En 2024, la valeur des exportations de marchandises kényanes vers l’Union européenne s’est chiffrée à 156,9 milliards de shillings (environ 1,4 milliard d’euros) selon les données du Bureau national des statistiques (KNBS). Si ce montant affiche une légère hausse de 4,5% en glissement annuel, il marque surtout un nouveau record dans les échanges commerciaux entre les deux partenaires économiques.

Depuis le coup de frein de 2020, les ventes de la première économie d’Afrique de l’Est vers le bloc communautaire européen ont en effet enchaîné 4 années consécutives de croissance, franchissant pour la première fois la barre des 150 milliards de shillings (environ 1 milliard d’euros) en 2023. D’après le KNBS, les marchandises expédiées vers l’UE comprennent essentiellement des produits agricoles.

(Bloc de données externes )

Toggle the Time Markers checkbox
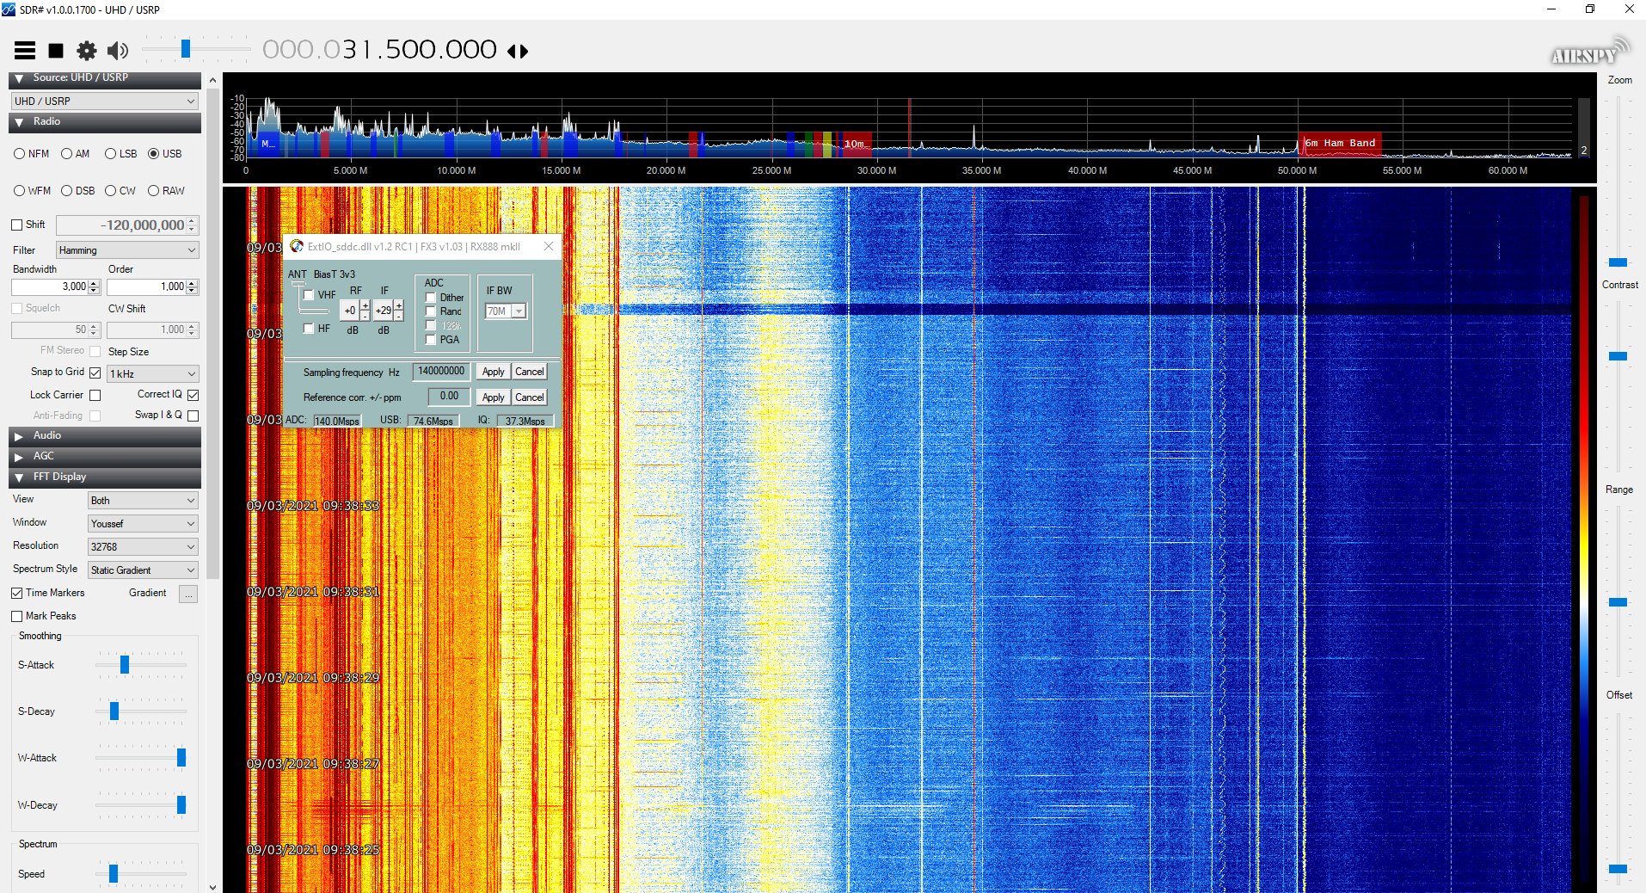Image resolution: width=1646 pixels, height=893 pixels. tap(17, 594)
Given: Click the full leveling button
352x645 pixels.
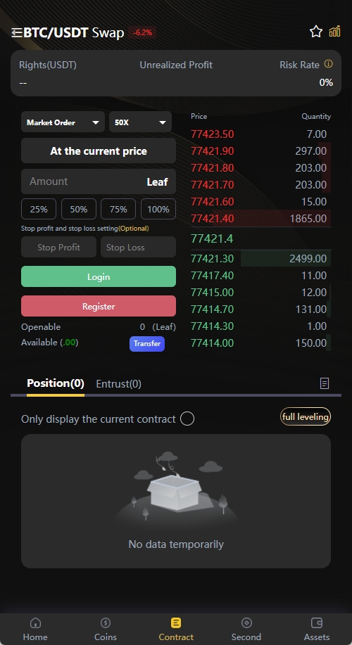Looking at the screenshot, I should click(x=306, y=416).
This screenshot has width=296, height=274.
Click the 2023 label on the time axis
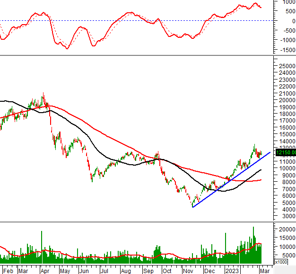coord(232,271)
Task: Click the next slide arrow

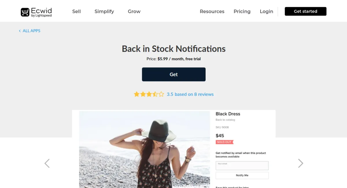Action: (x=300, y=163)

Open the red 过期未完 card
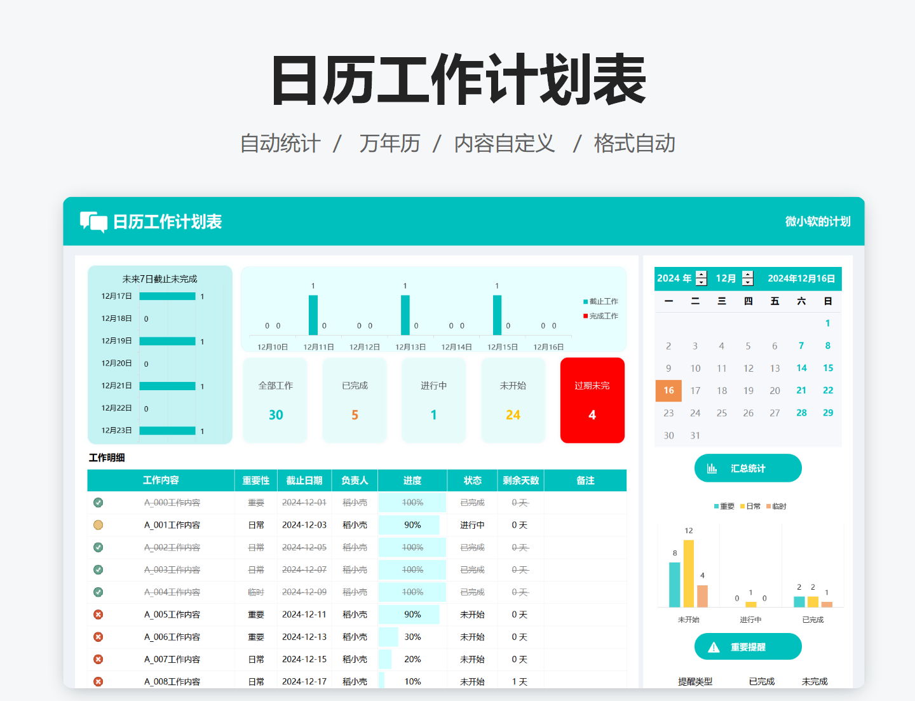tap(592, 400)
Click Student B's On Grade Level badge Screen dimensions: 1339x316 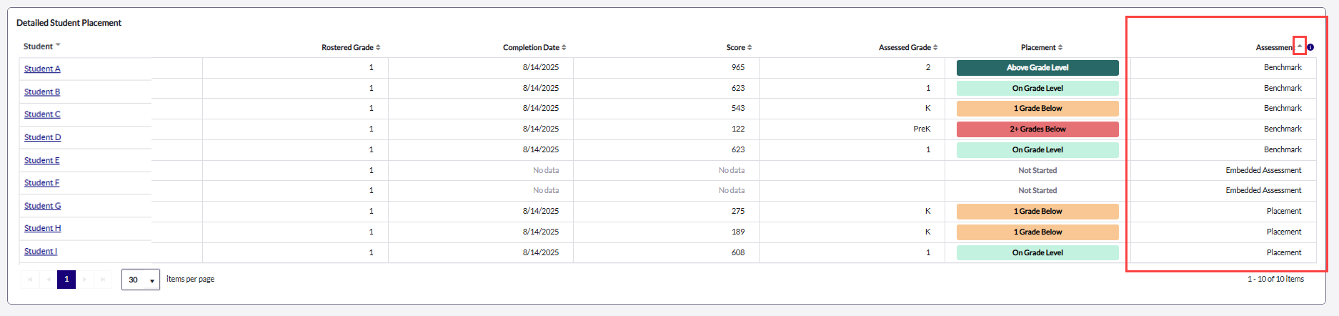(1037, 89)
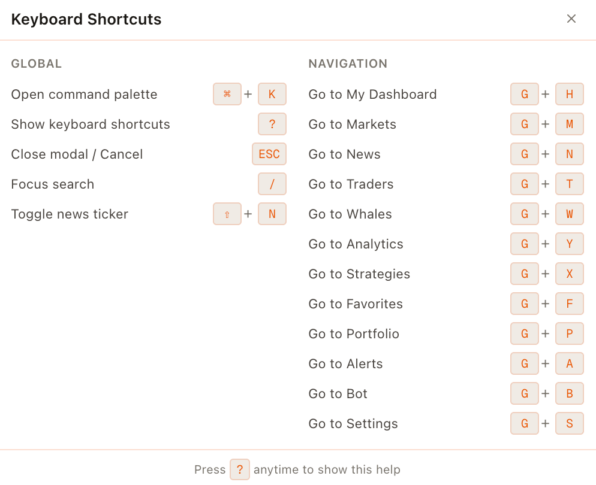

L’organisme précise d’ailleurs que l’amélioration des recettes en 2024 est d’abord tributaire de l’embellie au niveau des fleurs coupées, du café, et des produits horticoles comme l’ananas et les haricots. S’agissant des principales destinations des produits kenyans sur le vieux continent, on retrouve en bonne place les Pays-Bas qui ont absorbé pour 72,4 milliards de shillings (environ 484 millions €) de marchandises, soit 45% du total.

Cette part importante est liée au fait que les Pays-Bas constituent une plaque tournante majeure du transit et de la redistribution de produits comme les fruits, les légumes ainsi que les fleurs coupées vers le reste de l’UE. Derrière eux arrivent l’Allemagne, la France, l’Espagne et l’Italie, qui cumulent pour environ 53,5 milliards de shillings d’importations (environ 358 millions €).

Dans l’ensemble, les données du KNBS indiquent que l’Union européenne est le troisième marché d’importance pour les exportations kenyanes, derrière l’Afrique et l’Asie. Par ailleurs, le pays est-africain a globalement affiché un déficit commercial net avec l’UE, achetant pour 249,7 milliards de shillings (près de 1,7 milliard €) de marchandises en 2024.